==== Exercise text

[HN Gopher] Building and operating a pretty big storage system c...
___________________________________________________________________
Building and operating a pretty big storage system called S3
Author : werner
Score : 157 points
Date : 2023-07-27 15:20 UTC (7 hours ago)
(HTM) web link (www.allthingsdistributed.com)
(TXT) w3m dump (www.allthingsdistributed.com)
| Twirrim wrote:
| > That's a bit error rate of 1 in 10^15 requests. In the real
| world, we see that blade of grass get missed pretty frequently -
| and it's actually something we need to account for in S3.
|
| One of the things I remember from my time at AWS was
| conversations about how 1 in a billion events end up being a
| daily occurrence when you're operating at S3 scale. Things that
| you'd normally mark off as so wildly improbable it's not worth
| worrying about, have to be considered, and handled.
|
| Glad to read about ShardStore, and especially the formal
| verification, property based testing etc. The previous generation
| of services were notoriously buggy, a very good example of the
| usual perils of organic growth (but at least really well designed
| such that they'd fail "safe", ensuring no data loss, something S3
| engineers obsessed about).
| Waterluvian wrote:
| Ever see a UUID collision?
| ignoramous wrote:
| James Hamilton, AWS' chief architect, wrote about this
| phenomena in 2017: _At scale, rare events aren 't rare_;
| https://news.ycombinator.com/item?id=14038044
| ilyt wrote:
| I think Ceph hit similar problems and they had to add more
| robust checksumming to the system, as relying on just tcp
| checksums for integrity for example was no longer enough
| Twirrim wrote:
| Yes, I remember tcp checksumming coming up as not sufficient
| at one stage. Even saw S3 deal with a real head-scratcher of
| a non-impacting event that came down to a single NIC in a
| single machine corrupting the tcp checksum under very
| specific circumstances.

========
==== Extracted entries

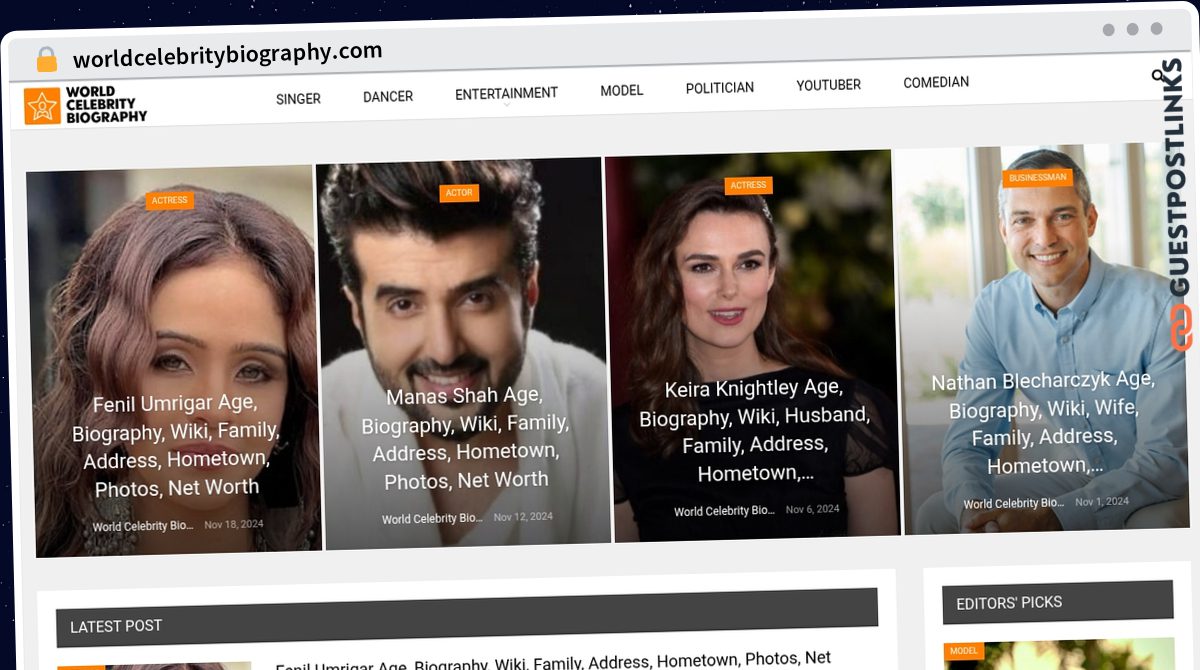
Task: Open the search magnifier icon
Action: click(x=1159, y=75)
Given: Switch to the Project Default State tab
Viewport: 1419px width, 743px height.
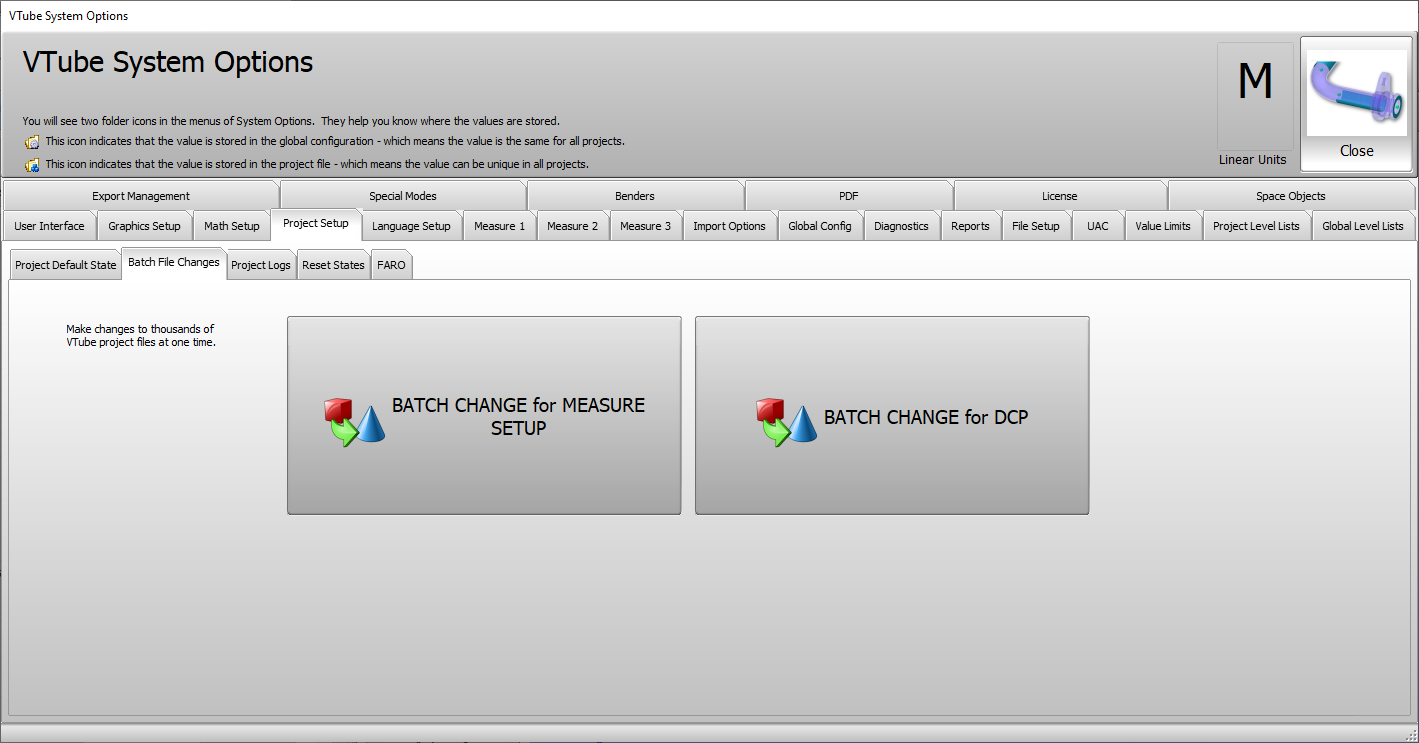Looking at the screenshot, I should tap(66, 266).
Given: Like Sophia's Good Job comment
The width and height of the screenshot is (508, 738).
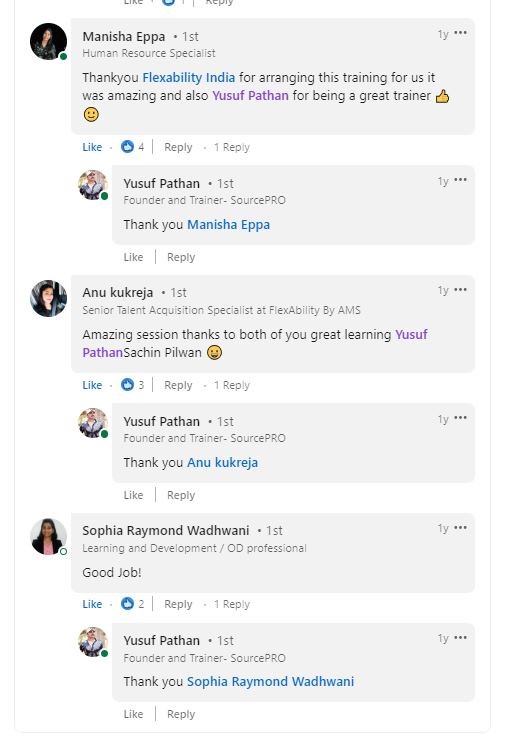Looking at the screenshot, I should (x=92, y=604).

========

# Task 1
Answer the following from the S3 storage thread.
(a) What bit error rate is quoted at the start of the thread?
(b) Who wrote in 2017 that "At scale, rare events aren't rare," and what was his position?
(c) According to Twirrim, what was a single NIC in a single machine doing?
# Task 2
Write out the stretch of the S3 storage thread from "(TXT) w3m dump" through "account for in S3.", swapping "blade of grass" for "needle".

# Final answer 1
(a) 1 in 10^15 requests.
(b) James Hamilton, AWS' chief architect.
(c) Corrupting the tcp checksum under very specific circumstances.

# Final answer 2
(TXT) w3m dump (www.allthingsdistributed.com)
| Twirrim wrote:
| > That's a bit error rate of 1 in 10^15 requests. In the real
| world, we see that needle get missed pretty frequently -
| and it's actually something we need to account for in S3.